Falmouth became a port in the 1800s for sugarcane and molasses. Now it accommodates all cruise ships great and small such as my own massive mode of transport: Royal Caribbean's Oasis of the Seas. My first time in the Jamaican sunshine, I chose this Bob Marley Experience shore excursion to see as much of the countryside as possible in an eight-hour stopover and because, well, it's Bob.
Robert Nesta Marley was born in 1945 on a farm in Nine Mile. At 12 he moved to Trenchtown, Kingston. By 18, Marley was one of The Wailers and Jamaica had gained its independence from Britain. In 1966 Marley moved, newly married, to the US and worked as a lab assistant then on a Chrysler plant assembly line. But he soon returned home, converted from Catholicism to the Rastafari faith and worked on his dreadlocks. After The Wailers disbanded in 1974, Marley pursued a solo career and released Exodus, which has sold more than 75 million copies. Marley loved football and the lists of the children he fathered are inexhaustive.

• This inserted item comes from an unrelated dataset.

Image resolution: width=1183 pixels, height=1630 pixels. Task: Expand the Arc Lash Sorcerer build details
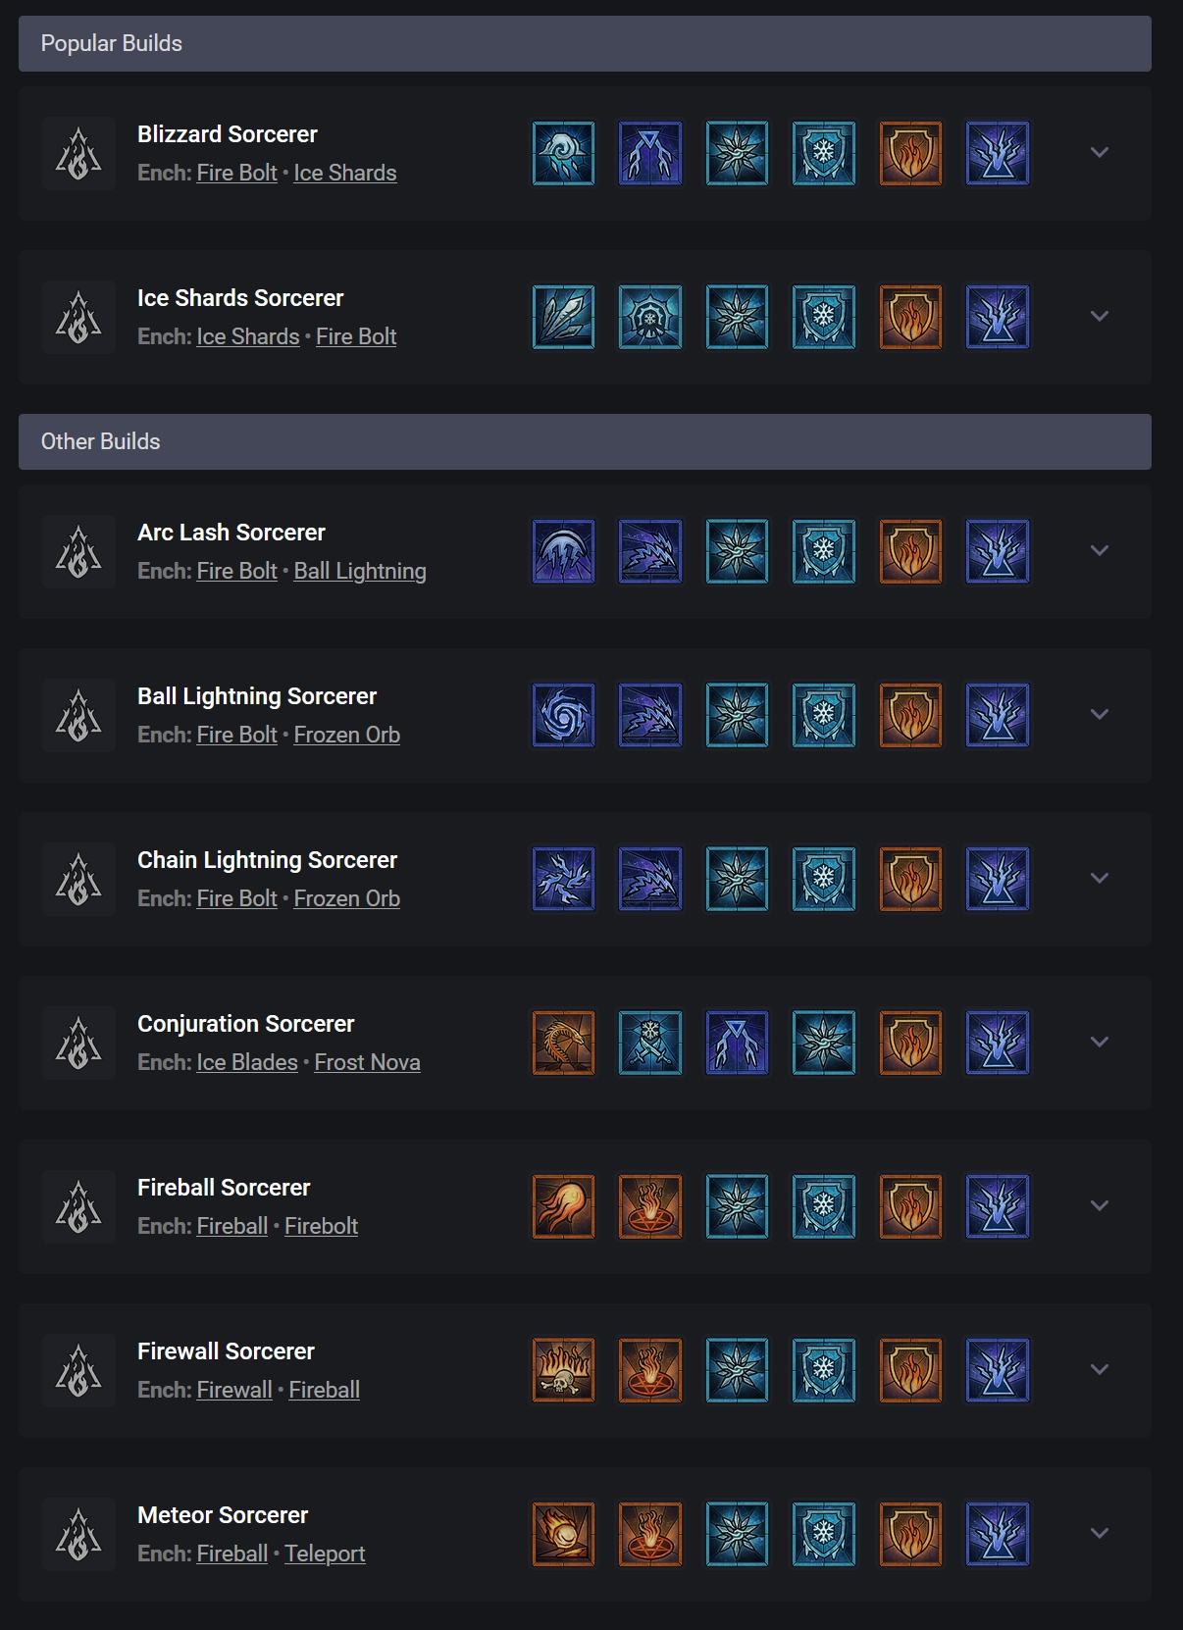tap(1100, 551)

Being here in Jamaica breathes life into these facts.
As Delroy steers off the highway, Tameika slips a CD into the minibus disc player and for a couple of hours we pass yam fields and ackee trees, goats on soccer fields, busy towns, sleepy villages and mountain vistas Marley called "mystic views" while calypso, ska, rocky steady and reggae skip on the bumps.
I feel irie.
Some Nine Mile locals meet the bus at the gates of the Marley property. One wears a large, multicoloured knitted beanie. Passengers who seemed apathetic on board leap off the bus to stand in line. I assume they're massive Bob Marley fans and join the queue. Until I realise it's not the line to get in.
The way to Zion is upstairs and across the courtyard, through the gift shop where someone asks me if I'm a model, through the bar for more rum or free "liquid sunshine" water, past the reggae musicians where someone proposes marriage and through the double gates. Tropical plants, of Jamaica flag green, shade the sides of two chapels and a small stone house said to be where Marley was born. Between them, in the concrete, is the reggae "rockstone' on which Marley sought inspiration for songs.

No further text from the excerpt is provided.